La conversation fut interrompue par Berthe et Elisa qui entraient en devisant. La jeune allemande s'était sentie plus à l'aise avec la tante de Paul qu'avec le reste de la famille. La journée d'été fut magnifique, se poursuivant par une promenade en ville et en forêt, à laquelle Maisie, prétextant une migraine, ne participa pas.

Le soir venu, elle ne se présenta pas non plus à table.

"Quelqu'un sait il où est Maisie ?" demanda Emma le lendemain matin. "Je ne l'ai pas encore vue, ce matin."

"Elle doit dormir encore," fit Paul.

"Mais il est plus de dix heures, cela ne lui ressemble pas, même un dimanche..."

A la radio, l'animateur relatait le tragique accident survenu quelques jours plus tôt aux 24 heures du Mans, où 82 personnes avaient perdu la vie. Mais dans la famille, personne n'écoutait. Les paroles d'Emma avaient fait jaillir une sourde inquiétude au sujet de la santé de Maisiequi après tout était âgée de plus de 80 ans.

"Je vais voir dans sa chambre", se leva Emma.

Elle gravit l'escalier, et quelques instants plus tard, un hurlement jaillit. Maisie gisait dans son lit, le tient pâle. Manifestement, elle était morte. A côté d'elle, une tasse de thé à demi bue.

Emma, agenouillée au pied du lit, tremblante, semblait en proie à une crise de nerfs.
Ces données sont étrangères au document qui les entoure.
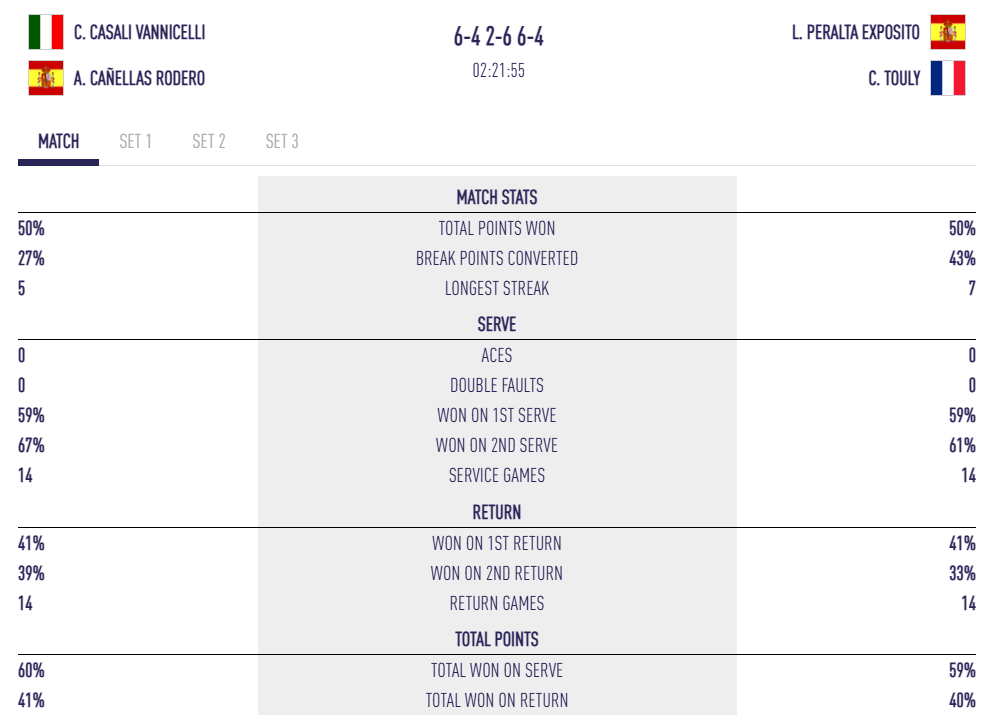Click the RETURN section heading
This screenshot has height=728, width=993.
point(497,512)
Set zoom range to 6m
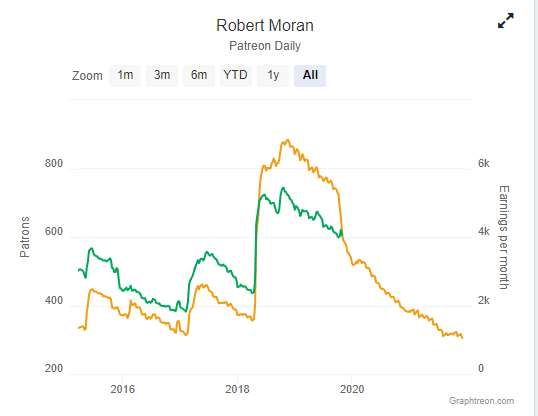The width and height of the screenshot is (538, 416). (x=199, y=76)
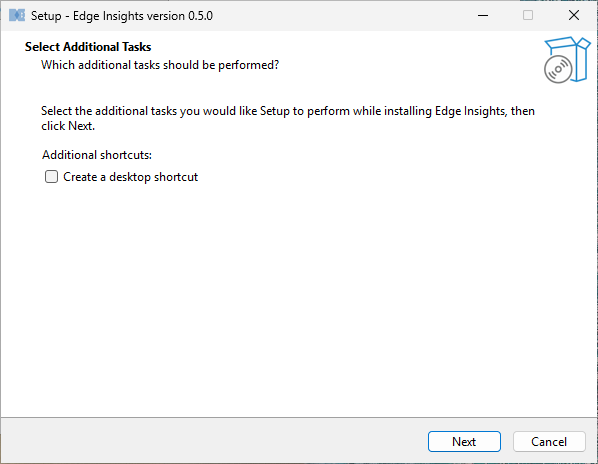Image resolution: width=598 pixels, height=464 pixels.
Task: Click the greyed-out maximize button
Action: click(528, 16)
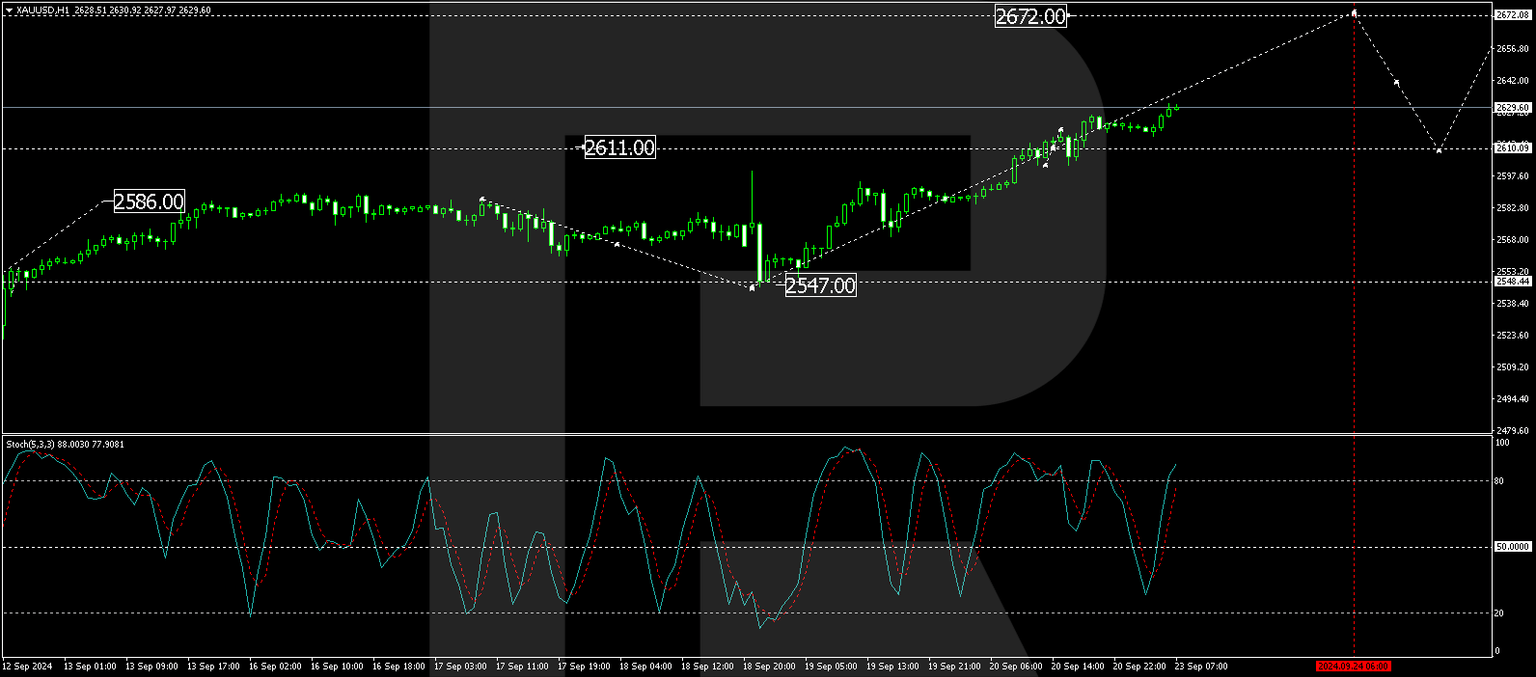Select the 2586.00 price label
This screenshot has height=677, width=1536.
[x=148, y=202]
Efficace, Berthe écarta sa soeur, l'entourant de ses bras, pour l'asseoir dans sa chambre. En partant, elle fit signe à Paul d'appeler le médecin.

Vingt minutes plus tard, l'homme de l'art, médecin de la famille depuis vingt ans, signait l'avis de décès d'Alice Morel, dite Maisie.

"C'est étrange," commenta-t-il pour Paul, Vincent et Elisa, qui étaient demeurés près du cadavre. "Votre grand mère était en parfaite santé. Certes, elle était âgée, mais elle ne semblait pas destinée à s'en aller si vite. Et cette tasse à côté d'elle..."

Il prit la coupe, demeurée sur la table de chevet.

"Elle a contenu à coup sûr son médicament habituel pour dormir, mais la couleur est plus blanche. Permettez vous que je l'emporte pour l'examiner ?"

Paul et Vincent opinèrent. Touché à vif, car il adorait son aïeule, Paul ne se rendit pas travailler le lendemain, et Elisa demeura à son côté.